The API hasn't sent a full response (i.e. with data) to OPTIONS requests since 2015 as far as I can tell, but anyway, I tweaked the config to avoid hitting the API altogether, which should mean the rate limit isn't triggered. How does it look now?

PostPosted: Sun Jun 26, 2022 5:56 pm
by Racoda
[violet] wrote:The API hasn't sent a full response (i.e. with data) to OPTIONS requests since 2015 as far as I can tell, but anyway, I tweaked the config to avoid hitting the API altogether, which should mean the rate limit isn't triggered. How does it look now?
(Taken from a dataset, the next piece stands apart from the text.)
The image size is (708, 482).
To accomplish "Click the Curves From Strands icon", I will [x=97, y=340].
Looks great! I haven't run into rate-limiting issues (Edit: also confirmed with someone living closer to NS servers) and the `x-ratelimit-requests-seen` header sent from the API seems to confirm OPTIONS requests aren't counted to the rate-limit.

I've also noticed you've added `User-Agent` to the allowed CORS headers, thanks!
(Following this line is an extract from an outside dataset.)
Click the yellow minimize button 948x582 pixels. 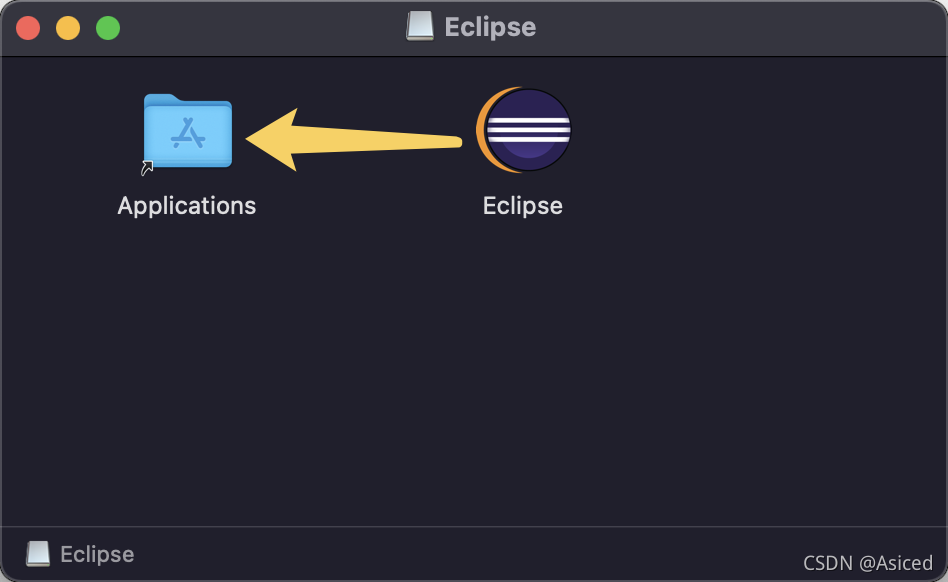click(68, 28)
PostPosted: Tue Aug 02, 2022 8:16 am
by Eluvatar
Vincent Drake wrote:We gave Elu access to the Git repo for Reliant. It tells you when someone logs in. He never did. You would think that at least looking at the master source code would be important for such an investigation?
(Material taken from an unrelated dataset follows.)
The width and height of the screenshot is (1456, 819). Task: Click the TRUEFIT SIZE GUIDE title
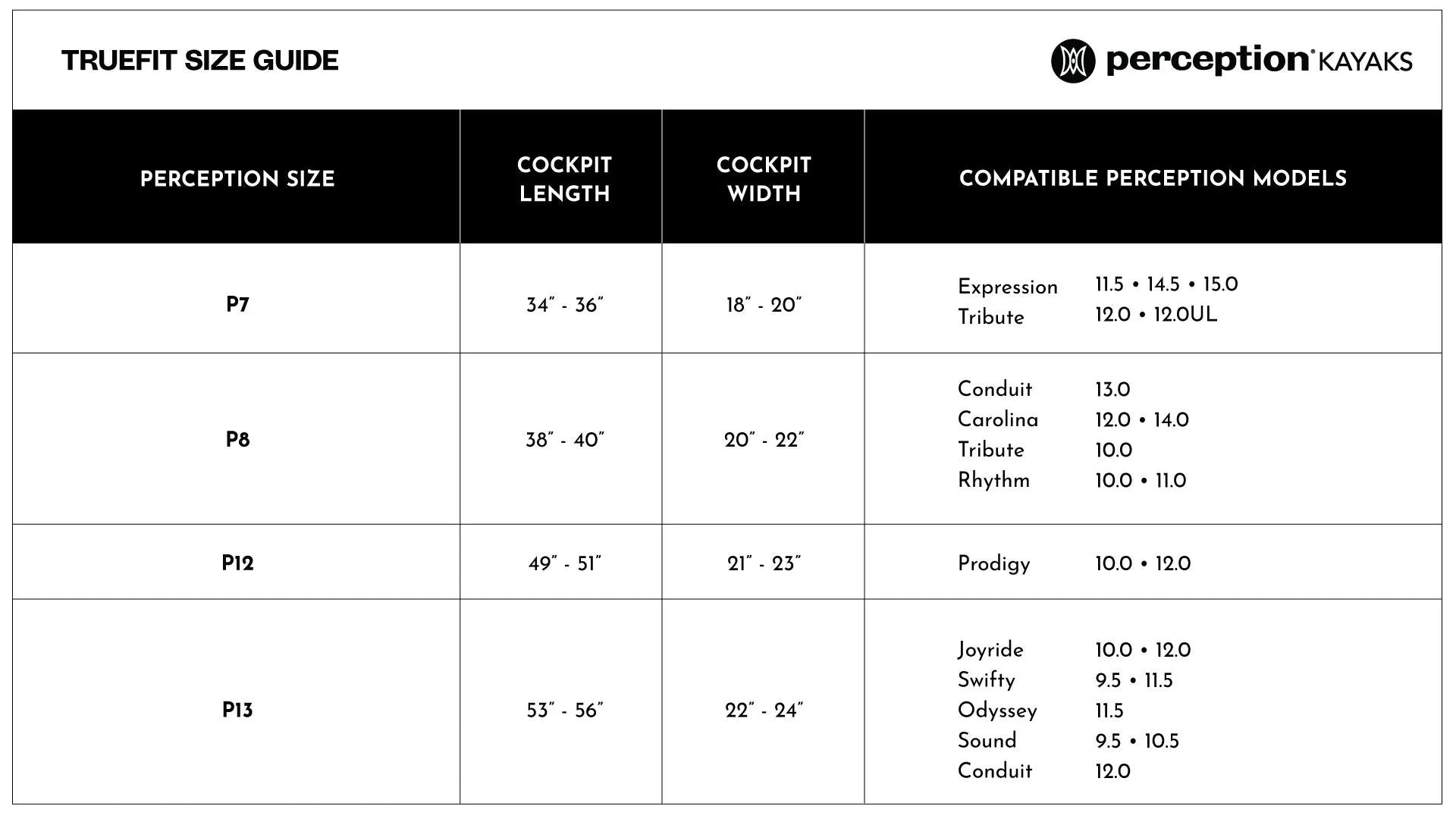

Sorry to drive-by this over a month later but I missed this line in the original discussion. I didn't "log in" because I didn't need to. I used the SSH key I provided the public key for to simply clone the repos over SSH and examine the provided code on my own computer. Rest assured, I examined the provided reliant code, including tracing back the evolution of the simultaneity control code in the source tree and testing hypotheses of how it might be bugged.

We also asked users to submit their copies, which I examined a selection of with great effort and concluded they were probably indeed generated from versions of the provided source code.

The work I ran out of time for finishing to my satisfaction involved further analysis of the server-side logs. (Hundreds of thousands of relevant lines, amidst tens of millions of irrelevant lines.)